Jadi akuisisi tersebut bisa dilakukan tanpa dana sama sekali atau seolah-olah ada dana masuk dari penerbitan saham baru dan dipakai untuk membeli perusahaan milik mereka sendiri. Setelah ini, bisnis perusahaan pun beralih dari produksi plastik ke batu bara.

"Secara hukum sih, RUPS Juni 2014 kita sudah (pindah bisnis ke batu bara), tapi kan going concern yang penting, kinerjanya nggak ada ya belum, jadi dibuktikan dengan laporan keuangan satu tahun. Kan kita bukan jual batu bara, value kita energi, Integrated Energy Company," katanya.

Nah dari kabar yang beredar, setelah masuk ke bisnis batu bara, harga saham Sekawan mulai menanjak dari di bawah Rp 200 per lembar menjadi di atas Rp 460 per lembar. Kapitalisasi pasarnya pun menanjak hingga dua kali lipat meski hanya bermodal izin tambang.

Dari sini salah satu pelaku pasar menarik pinjaman dengan jaminan saham Sekawan alias REPO Misalnya si pemegang saham pegang 1 lembar di harga Rp 400 per lembar jadinya Rp 400 miliar. Sekawan melakukan REPO ini untuk membiaya modal kerja perusahaan.

"Iya, salah satu sumber pendanaan kita, jumlahnya berapa kita juga nggak tahu persis. Harusnya (dana hasil REPO) ke perusahaan semua.
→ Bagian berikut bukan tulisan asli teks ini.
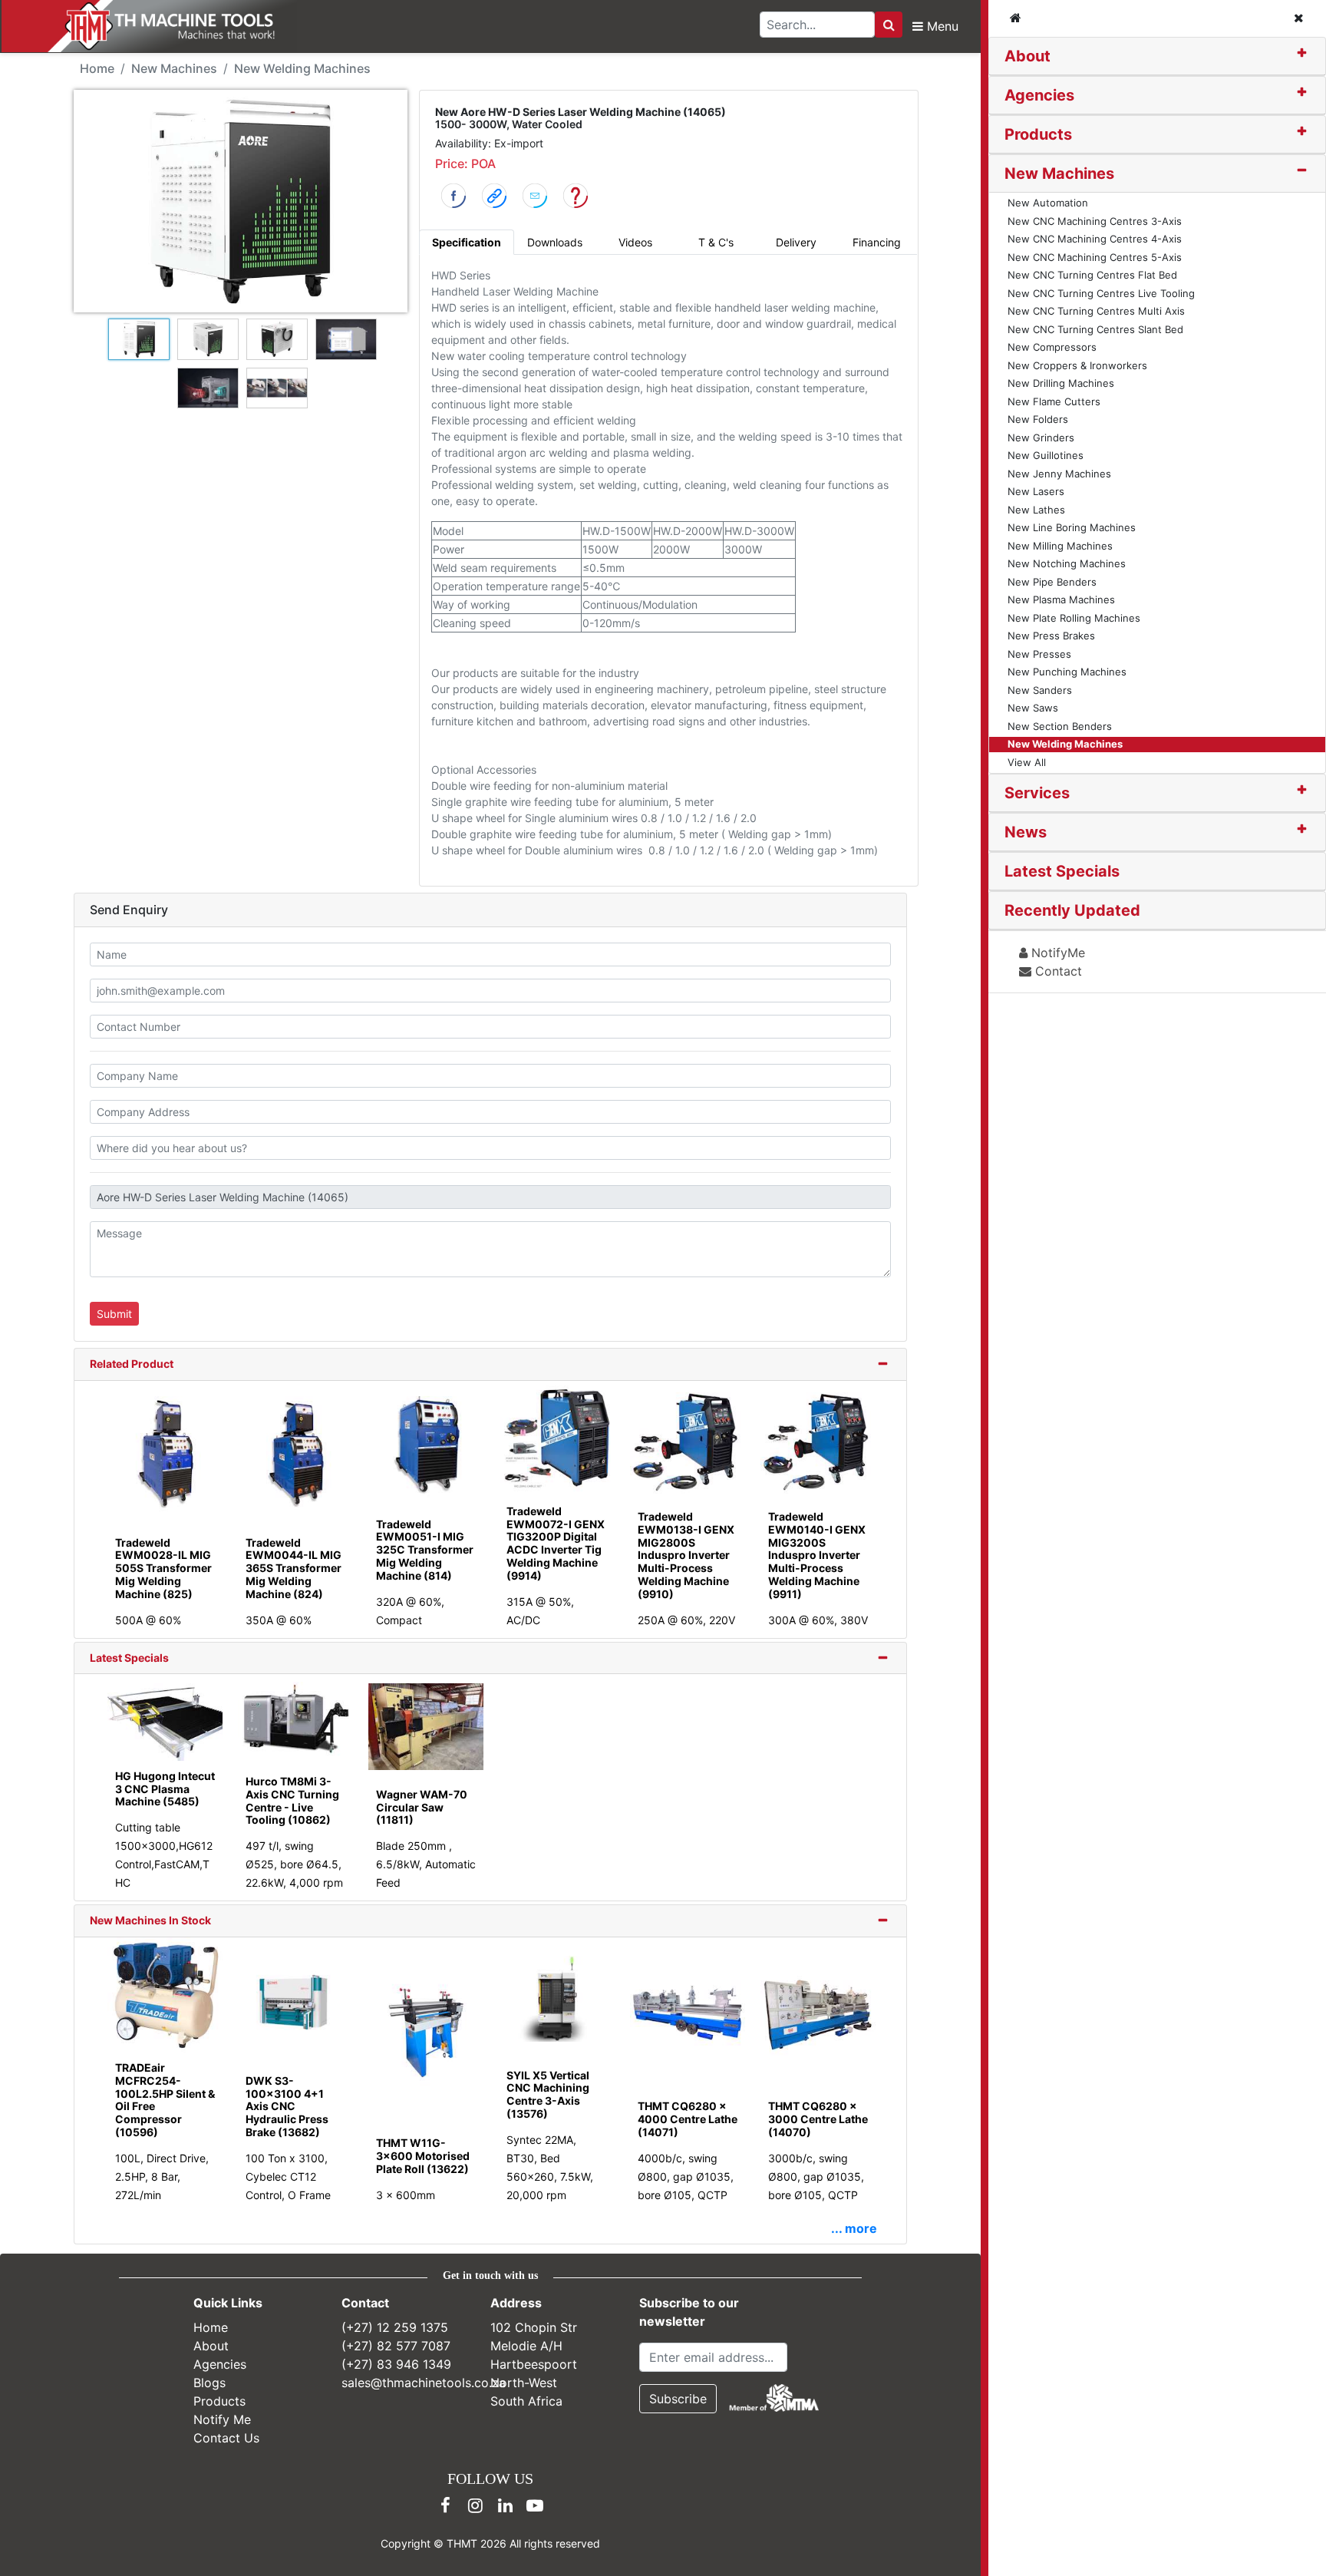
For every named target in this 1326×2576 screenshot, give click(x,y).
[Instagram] (475, 2505)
Kita memang ada rencana ya, dari semula kita mau dapat pinjaman dari perbankan Rp 200 miliar, itu dipenuhi, mereka kan nggak nanya buat dipakai apa, sepanjang dipenuhi, sesuai jadwal, Rp 200 miliar itu total sampai 3 tahun 2014-2016," ujarnya.

Sayangnya, REPO tersebut dikabarkan tidak dipakai untuk kepentingan perusahaan. Akibatnya, ketika jatuh tempo, saat pemegang REPO seharusnya mengembalikan saham dan mendapat uangnya kembali, si pemilik saham sebelumnya tidak punya uang.

Pasar pun tidak siap menampung sehingga harganya anjlok. Idealnya, uang hasil repo digunakan untuk operasional pengembangan perusahaan, sehingga kinerja meningkat, sahamnya dibeli publik sehingga ketika REPO jatuh tempo, pasar bisa menampungnya.

Pada kasus REPO Sekawan ini, sahamnya terpaksa dijual ke pasar (forced sell) sehingga ada beberapa broker yang disinyalir gagal settlement. Hal ini yang diduga oleh BEI sehingga perdagangan saham Sekawan dihentikan sementara.

"Kalau menurut saya kurang kerjaan (goreng saham), mumet. Tidaklah itu mekanisme pasar lah, itu nggak benar lah, ya kan transaksi kan jual-beli dan terbentuk harga. Memang kita rencanakan? Kalau ada yang nge-bid, harganya bagus ya beli, kalau kita nggak tertarik ya nggak, lagian kalau itu kan kita lihat punya siapa, kalau pun ada itu bukan kita karena itu melanggar," ujarnya.